Rewrite the entries from the line containing "Select the Convênio" down to the line containing "point(1252,272)", switching "pixels" to "px" and keeping everything else the same.

-- -- --

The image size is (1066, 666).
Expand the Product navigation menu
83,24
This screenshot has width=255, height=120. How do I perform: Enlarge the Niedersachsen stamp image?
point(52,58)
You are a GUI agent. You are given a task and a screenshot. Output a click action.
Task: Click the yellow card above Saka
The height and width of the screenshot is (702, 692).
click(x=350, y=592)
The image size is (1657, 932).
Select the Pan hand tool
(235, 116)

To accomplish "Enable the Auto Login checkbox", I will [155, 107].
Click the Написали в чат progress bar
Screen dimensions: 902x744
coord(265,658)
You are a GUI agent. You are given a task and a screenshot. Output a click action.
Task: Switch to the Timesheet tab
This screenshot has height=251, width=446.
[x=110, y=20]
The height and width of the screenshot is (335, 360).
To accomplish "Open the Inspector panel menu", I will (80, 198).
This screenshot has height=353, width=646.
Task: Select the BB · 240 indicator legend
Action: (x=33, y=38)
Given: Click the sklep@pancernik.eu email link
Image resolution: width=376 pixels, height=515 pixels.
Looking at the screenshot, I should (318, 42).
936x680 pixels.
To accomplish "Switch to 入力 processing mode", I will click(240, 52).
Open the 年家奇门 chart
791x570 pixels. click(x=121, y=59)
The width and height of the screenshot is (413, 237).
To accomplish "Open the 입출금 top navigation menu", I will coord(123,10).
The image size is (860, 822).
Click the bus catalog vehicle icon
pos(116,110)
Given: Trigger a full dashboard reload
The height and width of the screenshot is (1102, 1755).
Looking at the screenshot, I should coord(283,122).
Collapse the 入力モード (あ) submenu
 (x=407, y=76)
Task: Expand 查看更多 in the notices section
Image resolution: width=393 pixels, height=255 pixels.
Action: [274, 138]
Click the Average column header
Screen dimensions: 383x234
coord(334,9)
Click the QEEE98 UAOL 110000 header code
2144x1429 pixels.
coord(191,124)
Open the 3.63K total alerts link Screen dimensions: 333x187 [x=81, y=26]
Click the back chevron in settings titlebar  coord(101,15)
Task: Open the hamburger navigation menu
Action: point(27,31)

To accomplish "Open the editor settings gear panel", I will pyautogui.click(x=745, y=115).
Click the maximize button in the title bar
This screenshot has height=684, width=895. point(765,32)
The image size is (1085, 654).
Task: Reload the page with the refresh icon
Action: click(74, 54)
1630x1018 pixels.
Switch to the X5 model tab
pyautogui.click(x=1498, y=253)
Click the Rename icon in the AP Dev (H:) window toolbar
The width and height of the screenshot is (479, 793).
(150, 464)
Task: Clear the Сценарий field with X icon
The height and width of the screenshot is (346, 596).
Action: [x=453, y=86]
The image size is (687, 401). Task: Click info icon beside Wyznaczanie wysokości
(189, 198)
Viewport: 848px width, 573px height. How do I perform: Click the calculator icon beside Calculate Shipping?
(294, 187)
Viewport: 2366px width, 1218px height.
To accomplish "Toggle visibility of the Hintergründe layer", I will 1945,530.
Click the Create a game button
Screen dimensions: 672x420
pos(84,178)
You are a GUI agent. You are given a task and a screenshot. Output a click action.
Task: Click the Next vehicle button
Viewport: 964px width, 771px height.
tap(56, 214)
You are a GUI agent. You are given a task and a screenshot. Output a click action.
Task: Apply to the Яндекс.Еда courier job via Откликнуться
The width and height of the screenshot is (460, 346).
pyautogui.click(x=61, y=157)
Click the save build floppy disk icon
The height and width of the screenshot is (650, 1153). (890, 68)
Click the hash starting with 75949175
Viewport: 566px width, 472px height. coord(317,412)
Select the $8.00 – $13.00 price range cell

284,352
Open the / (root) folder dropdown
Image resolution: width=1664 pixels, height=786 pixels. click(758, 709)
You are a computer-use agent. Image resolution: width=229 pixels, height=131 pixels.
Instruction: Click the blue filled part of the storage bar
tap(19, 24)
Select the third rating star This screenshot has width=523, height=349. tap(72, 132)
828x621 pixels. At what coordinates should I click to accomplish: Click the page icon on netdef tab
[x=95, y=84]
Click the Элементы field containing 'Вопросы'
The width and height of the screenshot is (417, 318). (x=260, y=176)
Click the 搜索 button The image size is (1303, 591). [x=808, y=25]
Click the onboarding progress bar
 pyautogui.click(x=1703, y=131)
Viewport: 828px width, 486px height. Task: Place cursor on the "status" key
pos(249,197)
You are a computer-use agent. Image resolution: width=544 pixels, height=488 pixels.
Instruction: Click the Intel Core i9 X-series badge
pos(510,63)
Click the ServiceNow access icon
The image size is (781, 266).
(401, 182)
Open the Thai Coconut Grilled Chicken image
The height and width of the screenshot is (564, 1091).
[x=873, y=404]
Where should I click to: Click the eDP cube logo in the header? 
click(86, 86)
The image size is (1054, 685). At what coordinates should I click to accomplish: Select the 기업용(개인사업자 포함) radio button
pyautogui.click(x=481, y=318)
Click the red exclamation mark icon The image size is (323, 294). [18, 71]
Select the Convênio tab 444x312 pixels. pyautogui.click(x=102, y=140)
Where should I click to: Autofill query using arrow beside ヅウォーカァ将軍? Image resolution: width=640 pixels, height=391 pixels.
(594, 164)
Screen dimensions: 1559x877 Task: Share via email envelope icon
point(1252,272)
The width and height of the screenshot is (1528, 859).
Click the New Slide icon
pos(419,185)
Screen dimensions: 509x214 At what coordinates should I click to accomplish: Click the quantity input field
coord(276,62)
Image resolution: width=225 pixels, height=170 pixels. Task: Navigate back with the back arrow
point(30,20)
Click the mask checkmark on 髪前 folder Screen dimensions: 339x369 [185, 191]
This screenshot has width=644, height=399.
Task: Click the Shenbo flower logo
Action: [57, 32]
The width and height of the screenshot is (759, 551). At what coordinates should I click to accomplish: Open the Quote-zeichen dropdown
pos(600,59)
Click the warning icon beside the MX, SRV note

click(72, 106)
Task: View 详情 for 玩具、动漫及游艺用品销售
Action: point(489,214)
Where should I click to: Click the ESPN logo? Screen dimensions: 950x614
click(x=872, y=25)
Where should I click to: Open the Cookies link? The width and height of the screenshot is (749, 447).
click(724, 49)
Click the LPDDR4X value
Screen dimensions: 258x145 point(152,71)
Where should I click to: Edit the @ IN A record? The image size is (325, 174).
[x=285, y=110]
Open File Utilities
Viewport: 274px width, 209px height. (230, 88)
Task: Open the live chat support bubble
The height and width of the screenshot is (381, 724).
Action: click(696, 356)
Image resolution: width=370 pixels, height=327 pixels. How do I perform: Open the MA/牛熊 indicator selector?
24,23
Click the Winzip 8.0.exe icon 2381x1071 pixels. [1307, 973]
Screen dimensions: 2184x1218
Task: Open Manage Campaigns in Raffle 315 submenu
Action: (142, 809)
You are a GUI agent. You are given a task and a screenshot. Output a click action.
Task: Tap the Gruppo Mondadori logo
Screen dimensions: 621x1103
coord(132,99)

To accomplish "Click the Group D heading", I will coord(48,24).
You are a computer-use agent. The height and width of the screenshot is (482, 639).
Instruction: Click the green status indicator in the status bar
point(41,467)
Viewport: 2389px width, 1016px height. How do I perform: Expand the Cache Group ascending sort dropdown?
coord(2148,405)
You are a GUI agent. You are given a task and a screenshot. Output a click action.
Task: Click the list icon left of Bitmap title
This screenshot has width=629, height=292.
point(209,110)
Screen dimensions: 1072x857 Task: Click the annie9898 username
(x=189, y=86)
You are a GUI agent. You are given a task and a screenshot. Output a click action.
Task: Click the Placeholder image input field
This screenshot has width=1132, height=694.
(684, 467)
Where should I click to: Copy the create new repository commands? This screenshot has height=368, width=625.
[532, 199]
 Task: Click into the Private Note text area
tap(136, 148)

-- -- --

The response ->
Select the Convênio tab 444x312 px. pyautogui.click(x=102, y=140)
Where should I click to: Autofill query using arrow beside ヅウォーカァ将軍? Image resolution: width=640 px, height=391 px.
(594, 164)
Screen dimensions: 1559x877 Task: Share via email envelope icon
point(1252,272)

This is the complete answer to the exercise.